Friday, January 9, 2009

The Kaine mutiny (of Virginia moderates)...

Based on a comment on the blog, The Field, 1/8/09:

Barack Obama has appointed Virginia Governor Tim Kaine to be the new chairman of the Democratic National Committee. This wouldn't have happened if former Virginia governor Mark Warner and then Governor Kaine hadn't turned the state from red to blue in recent years (preparing the way for Obama's capturing its electoral votes in '08). This was one of those things that seemed impossible at the outset -- and then inevitable once it was done, given the sudden discovery of demographic change in northern Virginia. But social statistics don't turn themselves into votes, without a political strategy to win those votes.

The strategy was deceptively simple: the Democratic aspirant for governor would stipulate the importance of good social values and campaign doggedly in socially conservative areas of the state, embracing and getting happy with everyone who'd turn out for a rally. Southwest Virginians couldn't believe the amount of time that Warner and Kaine spent down there. Each of them won just enough of that formerly hard-right base to require the Republicans to hold every last northern Virginia moderate suburban taxpayer.
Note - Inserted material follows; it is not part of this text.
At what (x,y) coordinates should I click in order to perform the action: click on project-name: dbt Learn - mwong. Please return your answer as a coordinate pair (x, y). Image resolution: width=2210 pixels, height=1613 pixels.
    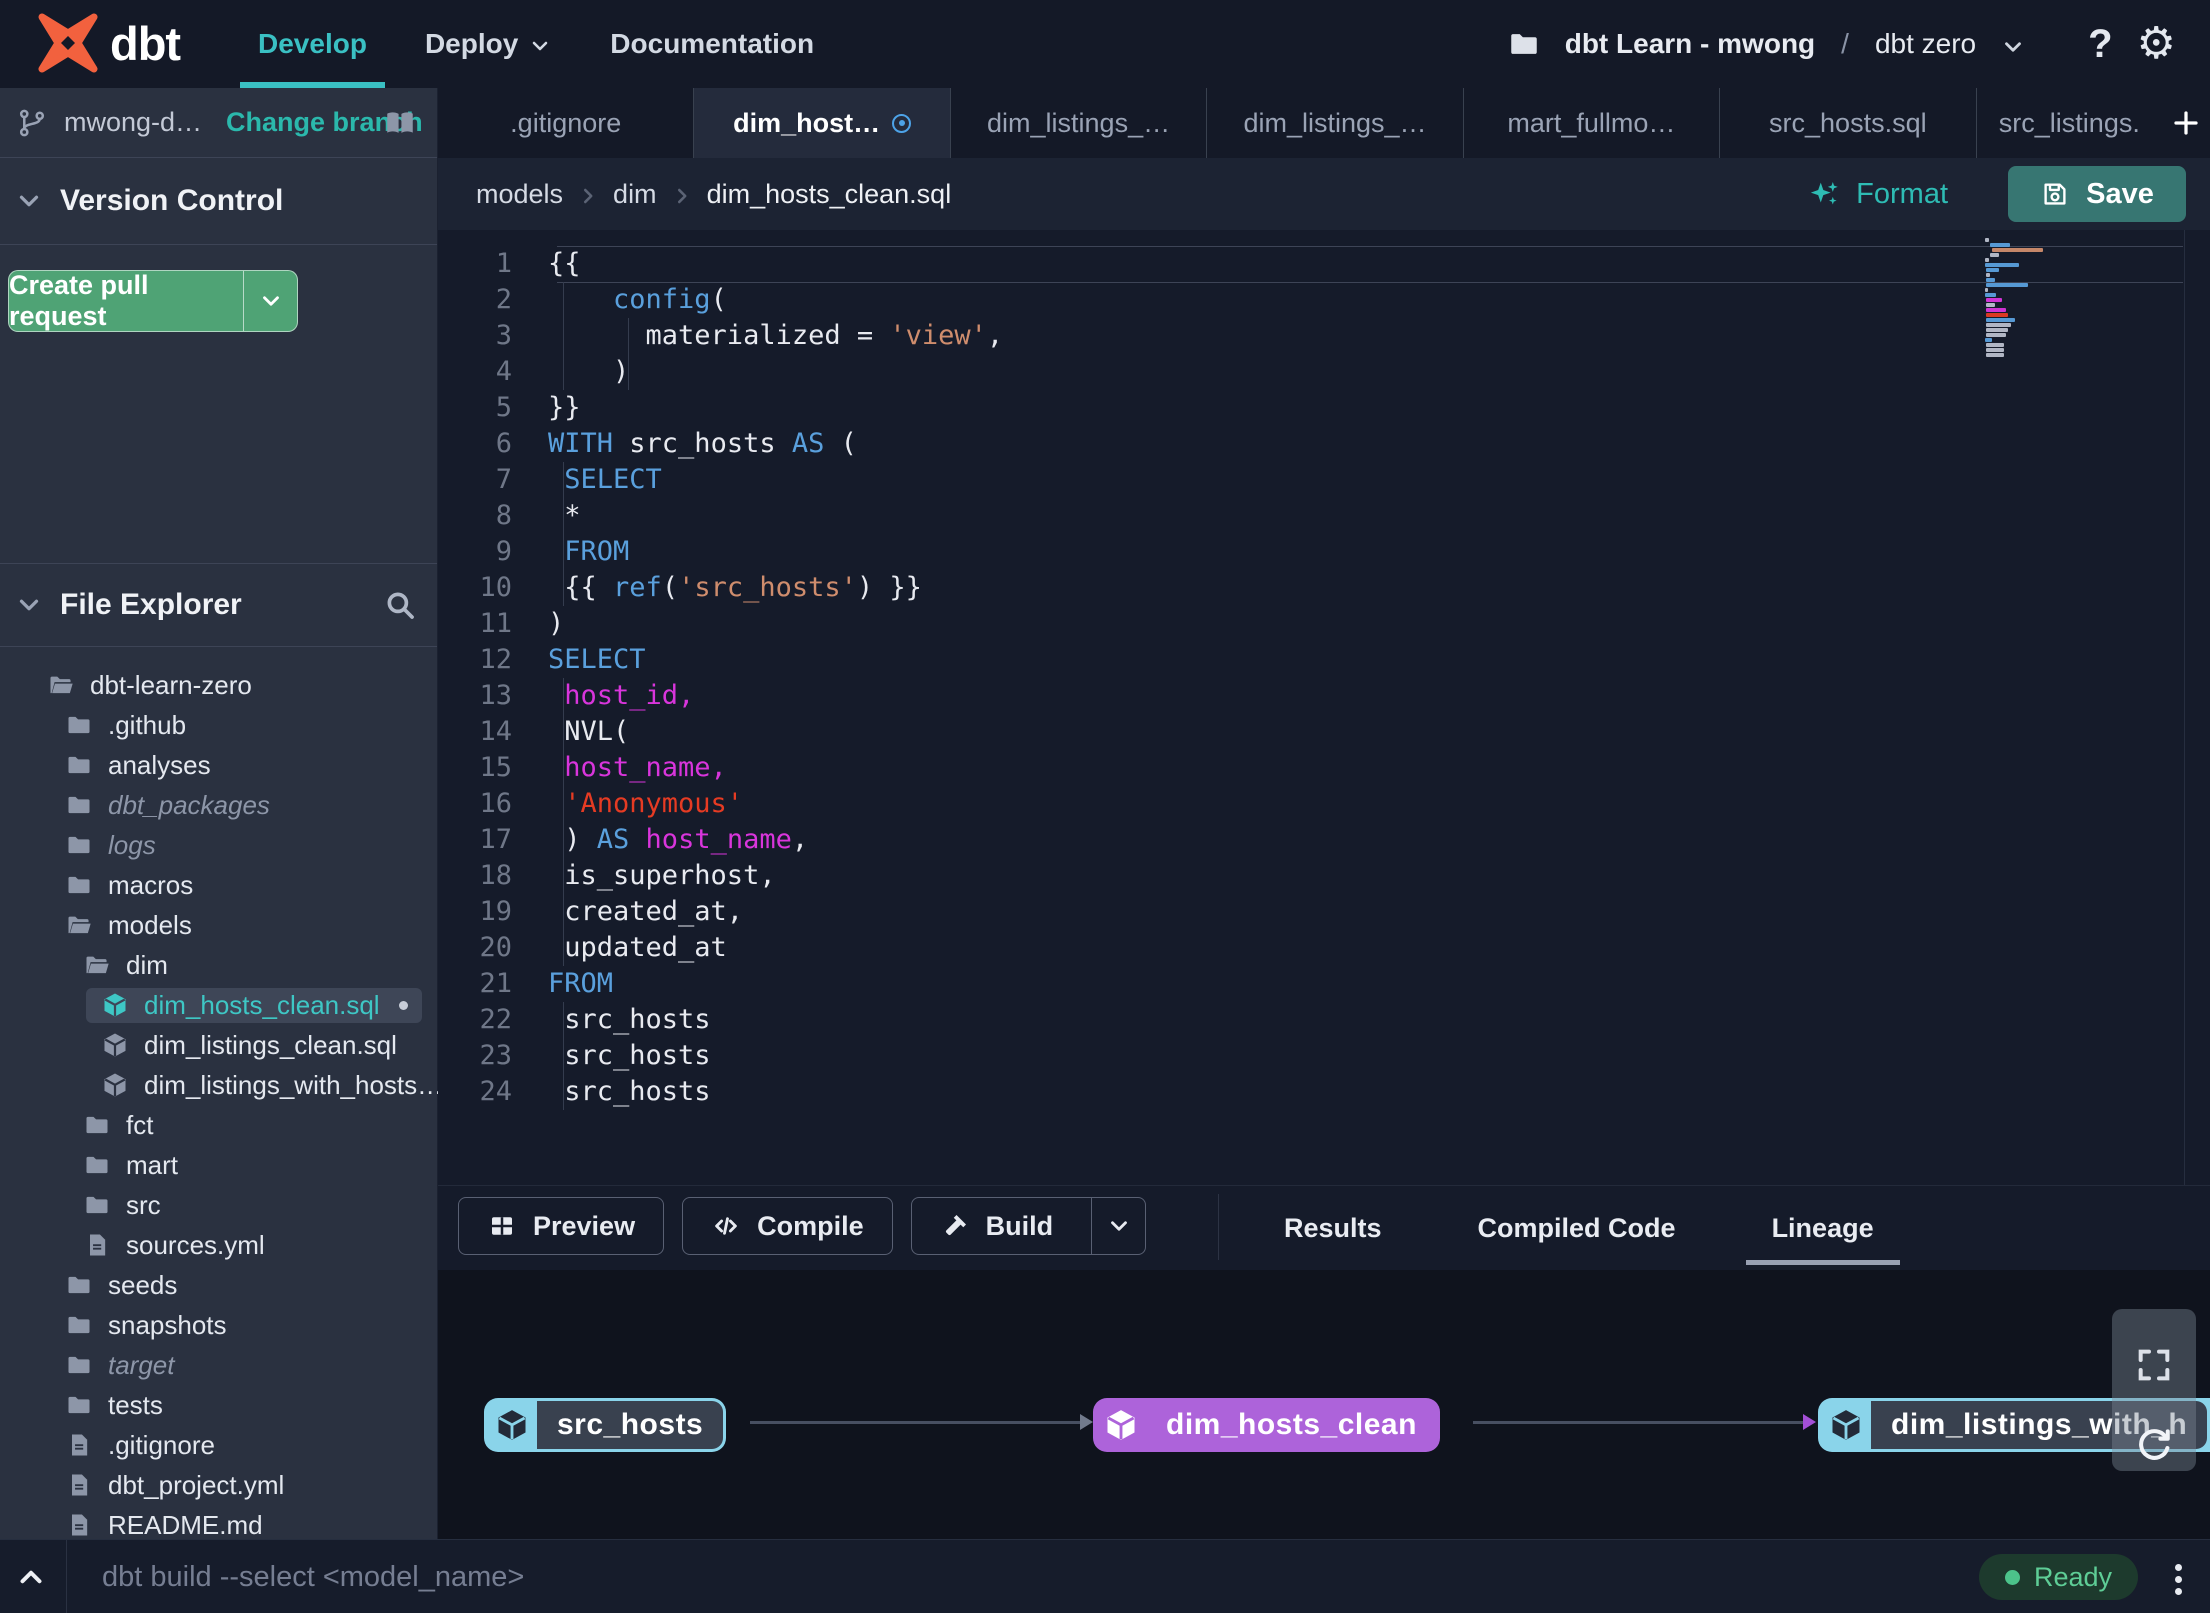
    Looking at the image, I should click on (1690, 44).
Then the Democratic candidate would campaign heatedly in northern Virginia, emphasizing his pragmatic invest-in-education and invest-in-roads programs. This was catnip to moderate Republican businesspeople and distressed soccer moms who saw the grip on the state capitol held by anti-tax, anti-anything conservatives, who'd let the suburbs' traffic dissolve into gridlock and insufficient school budgets create visible angst at the local level. It didn't hurt that Tim Kaine was married to the daughter of one of Virginia's most beloved Republican governors. Caricatured by the right as a smiling socialist-in-disguise (heard that one before?), Kaine sailed right by those tactics and pulverized the right with pragmatism.

Now if you know Tim Kaine, you know that he comes equipped with a passionate social justice commitment, deepened by his time working with Jesuit missionaries in Honduras (and if you want deep history about that, see the terrific movie, "The Mission", with Jeremy Irons and Robert de Niro). So this improbable, cherubic-faced, balding, eyebrow-cocking nerdy guy who wants to remake the world followed in the footsteps of his telegenic precedessor Mark Warner, and completed the destruction of the time-tested electoral model for eternal control of Virginia by conservative Republicans. All that Barack Obama had to do in Virginia in '08 was paint by the same numbers.

The Virginia legislature still has a lot of John McCain types from Newport News, and Sarah Palin-loving types from down in Southside. But their comfy political tyranny in Virginia is history. No one should wonder why Barack Obama thinks a lot of Tim Kaine.